From the entries that follow, copy every line with the word "dropdown".

Stored items:
***
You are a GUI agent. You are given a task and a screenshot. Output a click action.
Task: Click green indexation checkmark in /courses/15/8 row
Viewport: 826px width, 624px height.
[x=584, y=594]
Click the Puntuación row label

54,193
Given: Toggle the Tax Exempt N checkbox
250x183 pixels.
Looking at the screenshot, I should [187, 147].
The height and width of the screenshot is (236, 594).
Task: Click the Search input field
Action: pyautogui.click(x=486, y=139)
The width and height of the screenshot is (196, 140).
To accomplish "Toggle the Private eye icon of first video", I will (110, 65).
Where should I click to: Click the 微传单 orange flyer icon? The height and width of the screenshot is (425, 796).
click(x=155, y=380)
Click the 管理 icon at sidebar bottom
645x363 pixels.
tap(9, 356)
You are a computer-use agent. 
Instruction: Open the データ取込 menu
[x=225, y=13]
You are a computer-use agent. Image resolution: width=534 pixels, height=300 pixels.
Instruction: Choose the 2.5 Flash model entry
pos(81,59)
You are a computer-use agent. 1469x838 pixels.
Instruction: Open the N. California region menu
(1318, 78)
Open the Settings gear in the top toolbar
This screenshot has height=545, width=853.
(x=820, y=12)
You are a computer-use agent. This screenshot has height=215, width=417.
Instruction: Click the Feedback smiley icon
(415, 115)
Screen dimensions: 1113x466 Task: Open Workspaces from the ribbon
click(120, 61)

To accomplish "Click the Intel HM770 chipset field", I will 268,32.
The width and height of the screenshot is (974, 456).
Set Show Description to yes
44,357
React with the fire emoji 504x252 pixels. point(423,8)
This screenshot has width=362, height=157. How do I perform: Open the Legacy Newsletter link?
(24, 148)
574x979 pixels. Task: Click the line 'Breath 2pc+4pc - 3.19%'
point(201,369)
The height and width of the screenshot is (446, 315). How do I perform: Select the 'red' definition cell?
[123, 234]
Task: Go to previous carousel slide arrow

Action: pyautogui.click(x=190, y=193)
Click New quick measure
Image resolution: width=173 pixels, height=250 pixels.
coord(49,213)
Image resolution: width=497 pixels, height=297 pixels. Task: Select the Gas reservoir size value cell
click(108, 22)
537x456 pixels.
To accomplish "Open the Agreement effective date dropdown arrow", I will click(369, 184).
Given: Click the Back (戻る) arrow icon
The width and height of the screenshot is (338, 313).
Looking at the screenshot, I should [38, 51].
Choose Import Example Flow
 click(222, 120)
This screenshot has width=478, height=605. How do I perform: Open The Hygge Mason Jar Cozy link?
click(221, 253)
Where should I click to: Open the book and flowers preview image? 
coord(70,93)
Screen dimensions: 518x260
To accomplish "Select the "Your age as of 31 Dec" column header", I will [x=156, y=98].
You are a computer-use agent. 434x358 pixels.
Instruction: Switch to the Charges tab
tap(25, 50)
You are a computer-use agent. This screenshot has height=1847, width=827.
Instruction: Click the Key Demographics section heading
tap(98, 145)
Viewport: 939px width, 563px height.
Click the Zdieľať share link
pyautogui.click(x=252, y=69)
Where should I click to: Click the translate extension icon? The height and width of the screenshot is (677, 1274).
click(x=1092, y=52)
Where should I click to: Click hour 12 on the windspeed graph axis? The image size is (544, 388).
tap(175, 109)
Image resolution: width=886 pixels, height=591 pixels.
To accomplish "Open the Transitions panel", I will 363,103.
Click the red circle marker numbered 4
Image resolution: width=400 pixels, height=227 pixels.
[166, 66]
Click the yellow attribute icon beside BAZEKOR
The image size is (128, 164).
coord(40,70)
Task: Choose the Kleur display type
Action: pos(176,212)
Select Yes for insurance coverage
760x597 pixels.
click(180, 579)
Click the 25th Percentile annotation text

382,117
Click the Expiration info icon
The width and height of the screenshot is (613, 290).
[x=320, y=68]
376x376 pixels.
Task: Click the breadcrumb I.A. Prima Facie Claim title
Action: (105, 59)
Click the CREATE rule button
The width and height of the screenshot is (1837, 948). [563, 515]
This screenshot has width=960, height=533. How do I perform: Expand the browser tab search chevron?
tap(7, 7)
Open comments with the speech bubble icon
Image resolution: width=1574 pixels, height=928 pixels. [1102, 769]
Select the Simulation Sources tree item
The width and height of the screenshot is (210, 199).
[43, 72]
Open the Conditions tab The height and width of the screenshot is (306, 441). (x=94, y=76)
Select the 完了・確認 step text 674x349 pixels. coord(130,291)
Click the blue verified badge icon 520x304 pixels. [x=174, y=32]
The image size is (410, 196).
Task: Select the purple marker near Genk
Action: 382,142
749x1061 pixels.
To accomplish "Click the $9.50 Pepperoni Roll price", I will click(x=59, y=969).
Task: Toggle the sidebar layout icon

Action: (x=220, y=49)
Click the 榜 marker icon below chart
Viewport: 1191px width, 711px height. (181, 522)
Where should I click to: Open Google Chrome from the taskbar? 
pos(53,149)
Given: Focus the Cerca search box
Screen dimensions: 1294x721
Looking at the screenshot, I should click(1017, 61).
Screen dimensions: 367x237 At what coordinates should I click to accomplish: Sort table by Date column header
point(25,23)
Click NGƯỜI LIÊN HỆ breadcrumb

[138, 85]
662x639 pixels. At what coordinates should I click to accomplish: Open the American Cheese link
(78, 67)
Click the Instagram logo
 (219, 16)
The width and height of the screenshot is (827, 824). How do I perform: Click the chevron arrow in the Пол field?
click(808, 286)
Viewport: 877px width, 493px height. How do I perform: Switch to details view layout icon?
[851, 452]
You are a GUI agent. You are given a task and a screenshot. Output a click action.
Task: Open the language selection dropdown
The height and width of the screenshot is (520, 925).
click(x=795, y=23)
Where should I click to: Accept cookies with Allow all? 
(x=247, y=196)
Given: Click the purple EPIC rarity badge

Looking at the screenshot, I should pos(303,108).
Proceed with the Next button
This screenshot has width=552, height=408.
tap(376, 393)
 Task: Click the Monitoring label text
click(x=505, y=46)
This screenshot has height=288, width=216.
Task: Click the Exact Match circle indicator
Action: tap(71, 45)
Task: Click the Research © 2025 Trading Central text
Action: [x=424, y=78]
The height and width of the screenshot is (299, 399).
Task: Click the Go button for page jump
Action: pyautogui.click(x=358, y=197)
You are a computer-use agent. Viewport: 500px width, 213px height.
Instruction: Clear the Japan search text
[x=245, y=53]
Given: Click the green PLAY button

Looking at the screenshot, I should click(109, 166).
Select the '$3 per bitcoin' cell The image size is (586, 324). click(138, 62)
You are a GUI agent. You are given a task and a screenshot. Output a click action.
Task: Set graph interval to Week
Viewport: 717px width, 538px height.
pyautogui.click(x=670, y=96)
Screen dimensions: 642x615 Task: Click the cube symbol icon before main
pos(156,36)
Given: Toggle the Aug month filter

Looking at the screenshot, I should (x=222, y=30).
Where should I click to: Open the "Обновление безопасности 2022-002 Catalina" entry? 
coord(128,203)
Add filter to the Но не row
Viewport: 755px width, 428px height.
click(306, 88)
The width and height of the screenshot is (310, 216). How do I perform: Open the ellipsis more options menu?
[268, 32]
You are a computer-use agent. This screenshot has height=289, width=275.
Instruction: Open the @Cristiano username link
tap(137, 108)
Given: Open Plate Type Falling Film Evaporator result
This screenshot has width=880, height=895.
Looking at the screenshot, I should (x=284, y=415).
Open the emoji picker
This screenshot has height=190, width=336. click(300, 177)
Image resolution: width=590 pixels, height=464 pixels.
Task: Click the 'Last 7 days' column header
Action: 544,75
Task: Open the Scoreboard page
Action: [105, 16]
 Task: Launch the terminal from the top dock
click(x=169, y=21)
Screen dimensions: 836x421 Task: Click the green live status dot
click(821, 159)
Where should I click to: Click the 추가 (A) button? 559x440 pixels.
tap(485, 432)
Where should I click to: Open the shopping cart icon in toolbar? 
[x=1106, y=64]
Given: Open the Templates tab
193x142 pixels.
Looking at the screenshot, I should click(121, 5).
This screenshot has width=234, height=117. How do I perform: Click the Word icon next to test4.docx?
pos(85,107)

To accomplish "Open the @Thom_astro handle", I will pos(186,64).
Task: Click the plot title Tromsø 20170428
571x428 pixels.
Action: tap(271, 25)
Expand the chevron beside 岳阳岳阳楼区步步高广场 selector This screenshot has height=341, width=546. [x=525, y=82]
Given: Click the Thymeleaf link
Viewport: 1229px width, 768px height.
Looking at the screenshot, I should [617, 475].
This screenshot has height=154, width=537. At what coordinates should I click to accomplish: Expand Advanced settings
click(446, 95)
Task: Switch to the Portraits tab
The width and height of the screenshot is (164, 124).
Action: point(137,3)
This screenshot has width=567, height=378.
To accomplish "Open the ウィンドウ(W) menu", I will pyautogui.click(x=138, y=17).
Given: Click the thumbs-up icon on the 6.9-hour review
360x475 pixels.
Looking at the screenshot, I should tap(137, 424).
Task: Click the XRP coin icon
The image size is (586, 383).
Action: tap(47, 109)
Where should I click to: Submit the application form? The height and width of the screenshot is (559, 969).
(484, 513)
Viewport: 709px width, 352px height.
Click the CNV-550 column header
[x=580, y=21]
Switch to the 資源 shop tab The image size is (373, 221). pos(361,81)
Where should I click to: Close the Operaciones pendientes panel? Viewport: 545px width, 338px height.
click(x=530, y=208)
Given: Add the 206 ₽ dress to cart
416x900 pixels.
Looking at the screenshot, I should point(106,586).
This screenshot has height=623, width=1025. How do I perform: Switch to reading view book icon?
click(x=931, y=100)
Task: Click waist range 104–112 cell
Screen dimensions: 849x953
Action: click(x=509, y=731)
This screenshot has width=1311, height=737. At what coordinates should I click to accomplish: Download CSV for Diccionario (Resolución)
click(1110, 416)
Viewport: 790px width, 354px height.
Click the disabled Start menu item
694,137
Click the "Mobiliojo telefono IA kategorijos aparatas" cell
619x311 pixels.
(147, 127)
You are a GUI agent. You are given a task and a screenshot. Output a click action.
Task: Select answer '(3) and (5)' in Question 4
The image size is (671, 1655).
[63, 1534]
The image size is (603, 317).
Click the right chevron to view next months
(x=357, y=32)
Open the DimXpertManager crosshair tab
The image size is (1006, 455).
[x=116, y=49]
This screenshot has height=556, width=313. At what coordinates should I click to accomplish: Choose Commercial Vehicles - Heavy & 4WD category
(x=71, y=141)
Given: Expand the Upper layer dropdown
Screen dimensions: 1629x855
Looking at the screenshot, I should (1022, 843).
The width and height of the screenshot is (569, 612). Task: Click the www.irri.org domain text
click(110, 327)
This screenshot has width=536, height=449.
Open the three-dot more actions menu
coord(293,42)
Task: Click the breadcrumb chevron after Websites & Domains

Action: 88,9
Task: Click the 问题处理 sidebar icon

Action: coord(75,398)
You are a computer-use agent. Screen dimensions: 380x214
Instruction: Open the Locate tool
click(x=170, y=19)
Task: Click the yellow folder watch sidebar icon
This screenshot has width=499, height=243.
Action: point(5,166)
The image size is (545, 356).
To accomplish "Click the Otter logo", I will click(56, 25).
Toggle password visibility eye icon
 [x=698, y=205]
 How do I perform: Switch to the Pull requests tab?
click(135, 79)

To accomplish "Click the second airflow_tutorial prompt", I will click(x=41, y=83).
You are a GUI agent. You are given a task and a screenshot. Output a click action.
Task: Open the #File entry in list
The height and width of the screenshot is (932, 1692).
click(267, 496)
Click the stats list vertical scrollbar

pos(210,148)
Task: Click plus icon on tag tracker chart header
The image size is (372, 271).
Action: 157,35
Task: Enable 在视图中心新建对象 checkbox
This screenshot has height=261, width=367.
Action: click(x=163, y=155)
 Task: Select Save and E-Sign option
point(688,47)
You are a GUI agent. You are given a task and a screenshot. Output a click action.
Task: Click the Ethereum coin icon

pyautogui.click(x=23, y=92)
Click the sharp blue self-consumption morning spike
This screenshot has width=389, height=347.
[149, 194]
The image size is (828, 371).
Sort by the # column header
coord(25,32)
***
### Written response
To accomplish "Open the Agreement effective date dropdown arrow", I will click(369, 184).
Task: Open the language selection dropdown
Given: Expand the Upper layer dropdown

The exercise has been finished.